---------- Excerpted data ----------

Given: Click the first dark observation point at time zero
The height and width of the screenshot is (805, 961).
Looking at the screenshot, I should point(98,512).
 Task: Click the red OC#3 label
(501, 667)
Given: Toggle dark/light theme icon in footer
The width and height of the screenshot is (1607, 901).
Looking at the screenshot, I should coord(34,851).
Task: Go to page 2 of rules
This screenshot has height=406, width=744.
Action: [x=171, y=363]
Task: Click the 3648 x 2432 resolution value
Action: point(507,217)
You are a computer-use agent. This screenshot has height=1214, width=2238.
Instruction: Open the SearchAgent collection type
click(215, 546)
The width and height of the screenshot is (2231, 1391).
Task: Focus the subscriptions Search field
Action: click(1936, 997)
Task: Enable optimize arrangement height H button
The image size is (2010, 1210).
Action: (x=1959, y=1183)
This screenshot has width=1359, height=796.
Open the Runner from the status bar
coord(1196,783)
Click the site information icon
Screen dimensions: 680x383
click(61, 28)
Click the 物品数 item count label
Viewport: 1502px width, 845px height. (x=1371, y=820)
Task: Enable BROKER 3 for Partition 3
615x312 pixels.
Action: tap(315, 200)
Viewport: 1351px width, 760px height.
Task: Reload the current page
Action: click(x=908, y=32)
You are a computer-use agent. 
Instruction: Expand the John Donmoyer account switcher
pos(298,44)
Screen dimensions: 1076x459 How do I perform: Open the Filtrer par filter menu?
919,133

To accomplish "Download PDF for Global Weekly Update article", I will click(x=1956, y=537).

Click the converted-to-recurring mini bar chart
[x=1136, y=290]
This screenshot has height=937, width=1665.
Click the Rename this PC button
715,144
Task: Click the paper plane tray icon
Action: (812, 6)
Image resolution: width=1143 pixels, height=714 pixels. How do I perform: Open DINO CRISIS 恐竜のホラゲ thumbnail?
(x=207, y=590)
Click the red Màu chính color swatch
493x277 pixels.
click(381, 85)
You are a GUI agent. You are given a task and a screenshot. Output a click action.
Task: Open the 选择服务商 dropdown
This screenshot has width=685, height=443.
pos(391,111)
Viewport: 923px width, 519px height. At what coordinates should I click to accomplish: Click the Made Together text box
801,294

----------

(About this task)
Collect the lines of the data that carry the word "Enable".

(Problem solution)
Task: Enable optimize arrangement height H button
Task: Enable BROKER 3 for Partition 3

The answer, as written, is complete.